Well, right? I hadn’t been around, for sure. Someone had to bring her wine. Someone had to fetch her slippers. Someone had to be her friend. He was, indeed, all she had. This was his way: to find an old lady in distress and convince her he was her everything. He had changed her phone number – I could not have called her if I had wanted to. He took her computer away. Then he left her in the home with no identification. He told them she had no family. Yet here we were, the family, fighting to get everything back from him – so she could give the scraps to me instead. Me, though I had done nothing for her in years. Because even an estranged daughter is something, I was more deserving of scraps than he, right? So here I was, looking at her gentle smiling little toothless face and trying to reconcile it with the mother I had known. Why was she so nice and peaceful now that she had no mind left?

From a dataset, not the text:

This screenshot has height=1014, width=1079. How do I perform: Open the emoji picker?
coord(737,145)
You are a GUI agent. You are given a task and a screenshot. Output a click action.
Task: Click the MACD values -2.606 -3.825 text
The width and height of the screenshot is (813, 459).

Peace, apparently, is easier to find when you have no thoughts.

During the year this battle took, and during the months that followed my mother’s inevitable death, people asked what was going on – asked as though I could answer or as though my answer could be simple. Neat. A tidy little response they would have appreciated: ah, yes. Mother took ill last summer. She’s been fading fast. It’s a tough time, yep. So sad, what a little trooper she is.

But my answers were always these furious, panicky diatribes. You have no idea! This man! What he did! This mother! What she did! My great and intractable anger knows no bounds! But people did not, truly, have any idea why I was so angry. I kept trying to explain. “But she’s your mother,” people replied. As if that made a difference. “She’s your mother, of course you love her.” Or, “It’s so hard when the child has to become the parent.”

No, I said. That was not my problem. I mashed the worms; I wanted to scream. I did not mind taking responsibility.

Cass McMain with her mother on sofa

Irresponsible parents raise hyper-responsible children. I was used to that.  It wasn’t that. It wasn’t that I had to become responsible, but she had never once wanted to be. That was what was so galling. I had to explain in more detail; the specifics, the particular ironies that were plaguing me.  Eventually, I realised it was a whole story, and then I knew I should write it down.

Rescuing Barbara is the story of my complete failure to rescue a woman who had clamoured for rescuing all her life. She had looked for rescue in every avenue she passed; surely here there would be salvation, surely this will be the thing to give her life meaning and peace. But it was never there. Nothing could do it because everywhere she looked, she found only herself. There was no rescue from that.

Cass J. McMain

Rescuing Barbara by Cass J. McMain is published by Holland House Books and is priced at £7.99

One response to “My mum, the hopeless alcoholic”

  1. Gail says:

    Cass, You needed rescuing. As a child of alcoholic parents, your story is the painful truth of adult children of alcoholics. My mother was almost, but not quite, as bad. I still occasionally feel guilty, angry and incredibly sad about her. I applaud your courage.